Rudolf Martin, Dark Prince: The True Story of Dracula (2000)
Ever since the publication of Radu McNally and Raymond Florescu’s In Search of Dracula (1973), it has been a central tenet of most Dracula films and novels that Count Dracula, bloodthirsty vampire, and Vlad Tepes (1431-1476), sometime ruler of Romania, are supposed to be the same person.
The first ‘origin story’, explaining how the historical prince became the fictional vampire, that I can remember was ‘Prince Dracula’, a 1972 radio play starring Kenneth Haigh (scripted by Brian Hayles, a writer for Dr Who and The Archers) which became a long-in-development, never-made Hammer Films project. Peter Tremayne’s novel Dracula Unborn (1977) did something similar, and the Tepes connection is used in the Jack Palance and Gary Oldman film adaptations of the Stoker novel (1974, 1992), not to mention the 70s Marvel Comics Dracula Lives and Tomb of Dracula and books by Fred Saberhagen (The Dracula Tape, 1975), Gail Kimberly (Dracula Began) and, ahem, me (Anno Dracula, 1992). Earl Lee’s Drakula (1994) makes Vlad’s older brother Mircea the vampire, while the novelist Robert Lory (Dracula Returns, 1973) and Dracula 2000 decide the vampire Dracula is far older than Vlad Tepes and has merely been using his creepy name.

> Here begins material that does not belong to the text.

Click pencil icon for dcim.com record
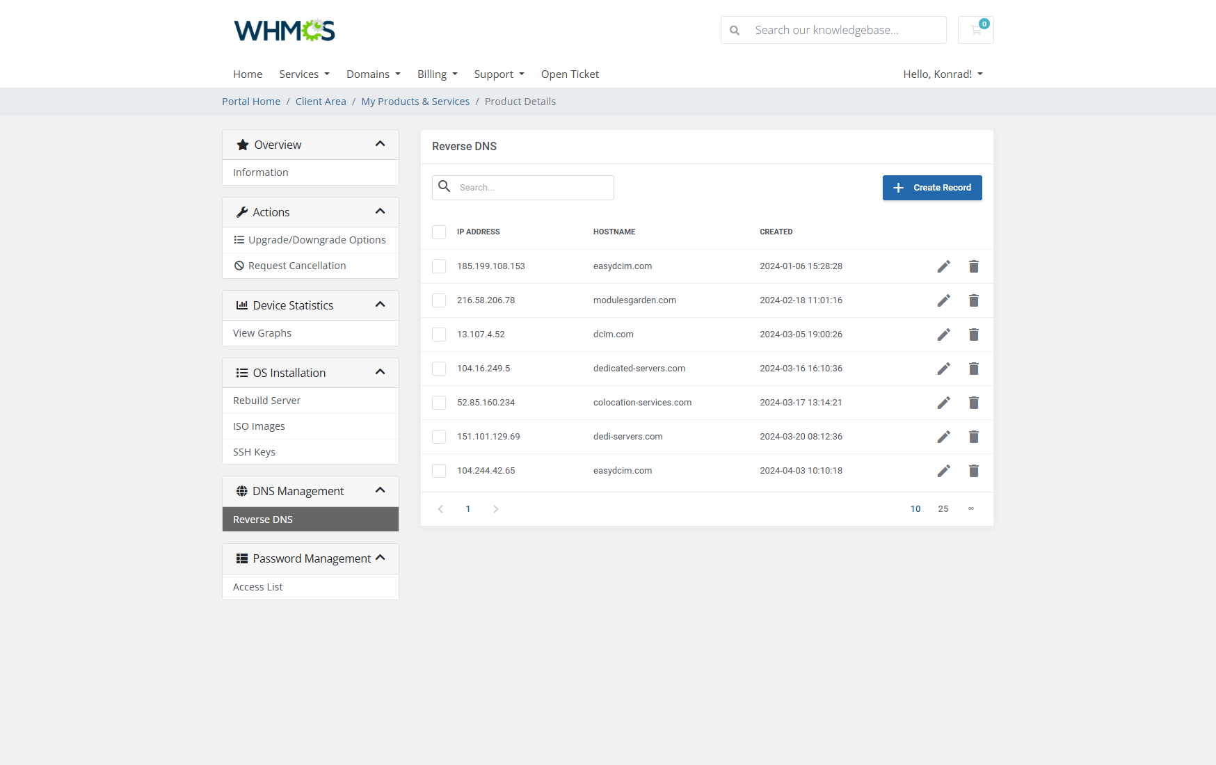Viewport: 1216px width, 765px height. (x=943, y=335)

Over the last few years I’ve got a bit fed up with this Vlad/Dracula industry, and in Dracula Cha Cha Cha (1998), a sequel to Anno Dracula, I tried to blur my earlier decision by having someone incidentally question the indentification of the prince and the vampire. The reason for this is that I’ve been convinced by several other commentators (Anthony Ambrogio, Clive Leatherdale) that Stoker just stumbled across a passing mention of the name and thought it sounded cool for his villain (the original, disastrous choice was Count Wampyr), then took a few garbled historical facts and mixed them into the book as colour without really intending anyone to consider his Dracula a real person. What little we are told (by the Count) in the novel could as easily apply to Vlad’s father as himself — and Dracula is in any case a nickname not a family name. Many things in Stoker are irreconcilable with the historical character. Which doesn’t really matter, except to the Romanian tourist board or writers trying to revive the character for a new film or book. We don’t care whether Frankenstein, Robinson Crusoe or D’Artagnan were real people (and one of them was) – it’s the story, in its retellings, that counts …

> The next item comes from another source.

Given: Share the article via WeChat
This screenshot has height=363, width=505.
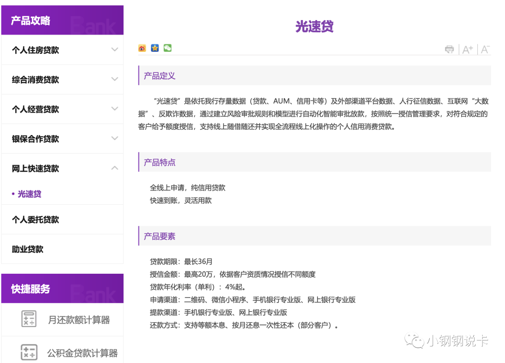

Which brings us to Dark Prince: The True Story of Dracula, a cable TV movie that starts off as if it were going to be a biopic of the historical character but worms its way cannily towards the Hayles-Tremayne approach and winds up showing how Vlad the Impaler, common-or-garden mediaeval tyrant, turns into a metaphorical, literal or pop-cultural vampire. Directed by Joe Chappelle (Halloween: The Curse of Michael Myers, Phantoms) and scripted by Tom Baum, this offers Rudolf Martin as a heavy-metal haired (but unmoustached), slightly accented Vlad, explaining his life in flashbacks to peculiarly-bearded priest Father Stefan (Peter Weller) in an attempt to dissuade the Orthodox Church from excommunicating him, not because he has slaughtered thousands of his subjects on flimsy pretexts but because he has converted to Roman Catholicism to marry a Hungarian Princess and cement an alliance.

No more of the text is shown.